#### Stated problem:
Gather and copy out every line below that contains the word "icon", treating uppercase and lowercase as different.

■ ■ ■

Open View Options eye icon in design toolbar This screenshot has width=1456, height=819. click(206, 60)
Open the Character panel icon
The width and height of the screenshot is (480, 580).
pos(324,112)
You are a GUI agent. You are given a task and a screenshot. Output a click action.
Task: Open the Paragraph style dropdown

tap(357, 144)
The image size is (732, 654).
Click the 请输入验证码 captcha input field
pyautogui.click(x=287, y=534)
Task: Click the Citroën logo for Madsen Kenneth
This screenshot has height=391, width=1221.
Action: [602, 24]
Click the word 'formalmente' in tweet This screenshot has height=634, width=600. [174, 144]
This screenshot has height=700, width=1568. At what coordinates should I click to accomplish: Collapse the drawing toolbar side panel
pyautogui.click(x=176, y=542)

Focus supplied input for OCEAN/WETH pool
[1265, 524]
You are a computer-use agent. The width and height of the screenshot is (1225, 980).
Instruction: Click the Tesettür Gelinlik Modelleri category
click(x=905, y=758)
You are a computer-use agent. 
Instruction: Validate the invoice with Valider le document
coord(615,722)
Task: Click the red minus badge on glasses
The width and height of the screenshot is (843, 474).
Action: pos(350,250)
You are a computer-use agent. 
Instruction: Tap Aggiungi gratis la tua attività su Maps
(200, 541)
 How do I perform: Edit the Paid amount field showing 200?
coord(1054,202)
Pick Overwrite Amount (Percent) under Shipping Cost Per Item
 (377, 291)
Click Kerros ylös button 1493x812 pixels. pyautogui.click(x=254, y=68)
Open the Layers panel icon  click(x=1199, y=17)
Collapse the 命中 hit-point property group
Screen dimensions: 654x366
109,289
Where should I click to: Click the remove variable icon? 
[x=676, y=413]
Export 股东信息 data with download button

■ ■ ■

#### Result of the exercise:
Open View Options eye icon in design toolbar This screenshot has width=1456, height=819. click(206, 60)
Open the Character panel icon
Open the Layers panel icon  click(x=1199, y=17)
Where should I click to: Click the remove variable icon? 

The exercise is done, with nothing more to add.